Lesson 1: Run when the running is good.
I made the mistake a few times (ok, several) of running when I was too tired, too hot, too full, etc. I learned not to force a run if I knew I'd struggle through it. I also learned to embrace good conditions when I came across them: run harder when it's cool, when there's a breeze, when you're going slightly downhill, when a great song comes on. When there is a shady side, run there. Don't force a long run if you aren't feeling it, you'll just have a bad run.
Lesson 2: Be lucky.
Live in a dry climate. Have a supportive partner. Don't have joint problems.
Obviously I'm not super serious with this one, but it really did factor into my training.
Lesson 3: Track your progress, and publicize it.
Before I started training, the farthest I'd ever run was 3.4 miles, and I did that the week I decided to sign up for the half. I used a Hal Higdon training plan, mixed in strength and intervals, and started moving forward. Each week on my long run was the longest I'd ever run, and it was SO REWARDING. I posted about it on Facebook and Instagram, and even though a couple people told me it was inspiring, my motives were selfish. I needed the encouragement! It really helped to know people were watching my progress, that they were proud of what I was trying to accomplish.
Lesson 4: Create a great playlist, and then change it up.
Nothing energizes me like a great song, but after a while I got really tired of my playlist on long runs because I knew how far I still had to run by each song. So my advice? Switch it up, but make sure it's something that motivates you. You can't go wrong with Britney, Kelly, and Taylor (Spears, Clarkson, and Swift, obviously).
Lesson 5: Don't wear shorts to run.
This is pretty basic. My thighs rub together when I run. And while a couple miles is fine, after 6 or 7 or 8 I'm miserable. My solution is running capris, my favorite have a zip pocket in the back for my keys. Bodyglide and other anti-chafe products also work, but I prefer the capris. While we're at it...on race day just put that stuff allll over your the places where your skin rubs together. Trust me.

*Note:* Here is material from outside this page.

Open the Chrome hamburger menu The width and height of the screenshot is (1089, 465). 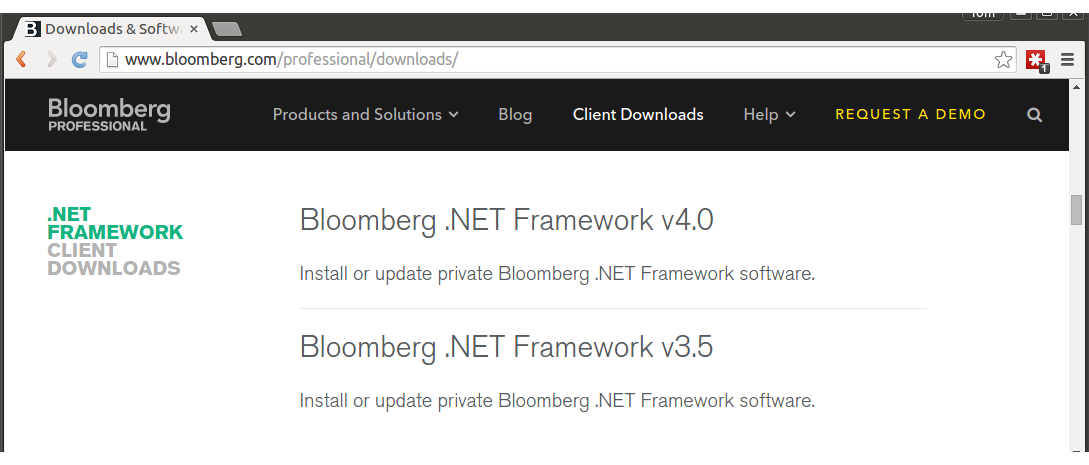click(1067, 60)
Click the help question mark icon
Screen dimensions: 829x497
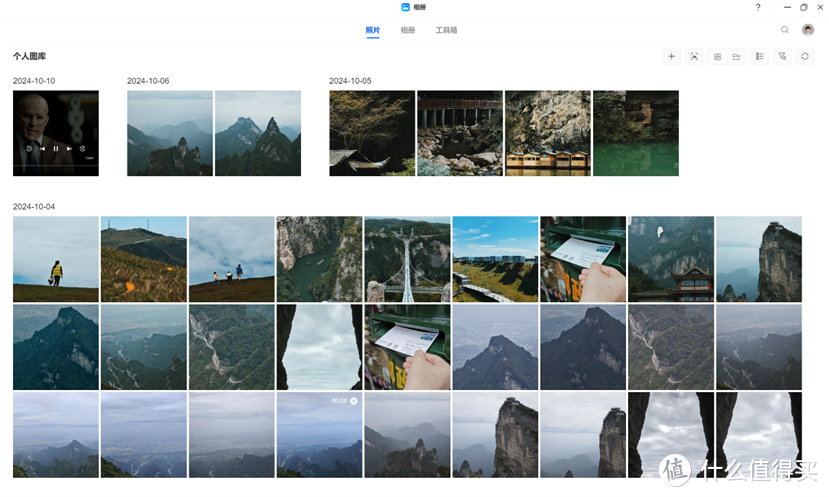[x=757, y=7]
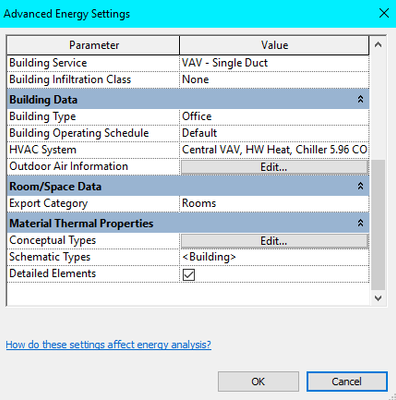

Lesson 6: Eat enough, and make what you eat a habit.
I discovered early on that I could not run a distance first thing on an empty stomach. Before each long run on Saturday mornings I made the same exact breakfast: Shakeology with oats and half a banana. My stomach was accustomed to Shakeology because I drink it every day, the oats were for a little extra carb jump, and the banana was to help with muscle cramping. It was the perfect meal: not so many calories that I had to wait more than 1 hour before running, but enough that I didn't feel dizzy when I get to mile 5.
That's it! Tips for training from an amateur runner.